[Travail demandé]:
A) Dites si chacune des affirmations suivantes concorde avec le rapport sur le monitoring de la pauvreté. Répondez par oui ou par non et citez à l'identique les mots du rapport qui tranchent. (i) Avant le confinement du printemps 2020, le taux de pauvreté dans le canton était de 3 %. (ii) Le Conseil communal tire cinq objectifs du postulat. (iii) D'après les postulants, le rapport cantonal sur la situation sociale et la pauvreté prend en compte la pauvreté des enfants.
B) Transcrivez sans rien changer le passage du rapport sur le monitoring de la pauvreté qui commence aux mots « Les postulants relèvent ». Arrêtez-vous après « politiques plus cohérentes. ».

━━ Texte fourni

Postulat n° 157 - Rapport final du Conseil communal

Résumé du postulat 

Le Conseil communal est chargé d’étudier la possibilité d’instaurer un monitoring de la pauvreté en Ville de Fribourg. Le taux de pauvreté dans le canton avant le confinement du printemps 2020 était de 3%, avec une concentration au niveau des villes (4.8% en Ville de Fribourg).

Les postulants relèvent que le Canton établit régulièrement un rapport sur la situation sociale et la pauvreté, qui fait état de la situation actuelle et prend en compte les défis futurs, notamment la pauvreté des enfants. Cet instrument de gouvernance serait un moyen de resserrer la collaboration entre la Ville et le Canton, pour avoir une vue d’ensemble plus précise et mettre en œuvre des politiques plus cohérentes.

Réponse du Conseil communal

1.         Objectifs visés par le postulat

Nous pouvons tirer les trois objectifs suivants du postulat tel que présenté.

Le premier consiste à disposer d’un outil de collecte et de suivi des données permettant de mesurer le taux de pauvreté en Ville de Fribourg et à en suivre l’évolution sur la durée.

Le second consiste à disposer d’un outil propre à resserrer la collaboration entre la Ville et le Canton.

En fin de compte, l’objectif final est de mettre en œuvre des politiques sociales plus cohérentes.

Nous allons examiner les moyens nécessaires pour atteindre ces objectifs, tout en rappelant le cadre légal et les outils existants.

2.         Données et analyse

2.1.     DONNEES

2.1.1.  Collecte des données

Selon les derniers chiffres disponibles, et comme le relèvent les postulants, le taux de pauvreté s’élevait à 4.8% de la population en Ville de Fribourg en 2016[1].

━━━━
━━ Extrait de la source

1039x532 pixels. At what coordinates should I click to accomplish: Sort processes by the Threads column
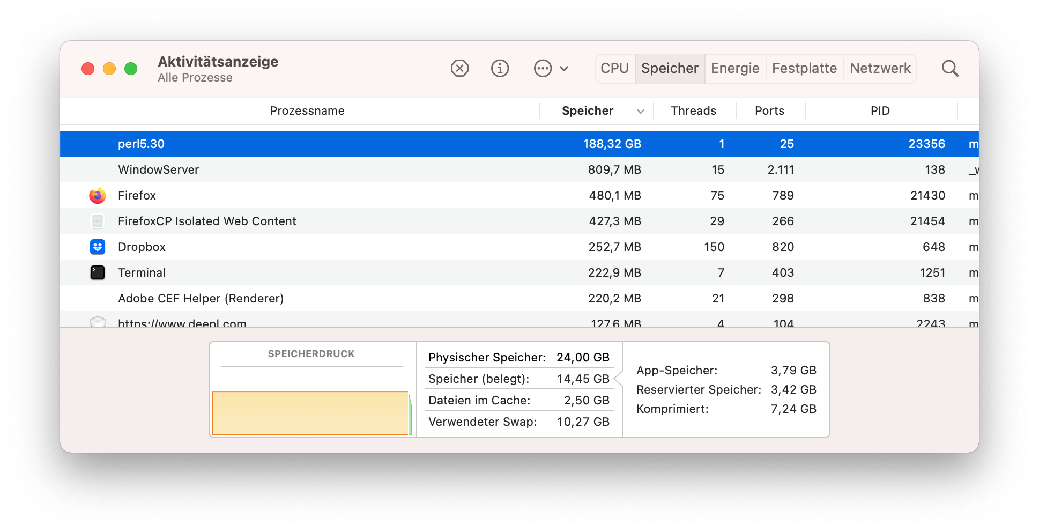coord(693,110)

━━━━

[Réponses complètes]:
A)
(i) Oui : « Le taux de pauvreté dans le canton avant le confinement du printemps 2020 était de 3% ».
(ii) Non : « Nous pouvons tirer les trois objectifs suivants du postulat tel que présenté ».
(iii) Oui : « prend en compte les défis futurs, notamment la pauvreté des enfants ».

B)
Les postulants relèvent que le Canton établit régulièrement un rapport sur la situation sociale et la pauvreté, qui fait état de la situation actuelle et prend en compte les défis futurs, notamment la pauvreté des enfants. Cet instrument de gouvernance serait un moyen de resserrer la collaboration entre la Ville et le Canton, pour avoir une vue d’ensemble plus précise et mettre en œuvre des politiques plus cohérentes.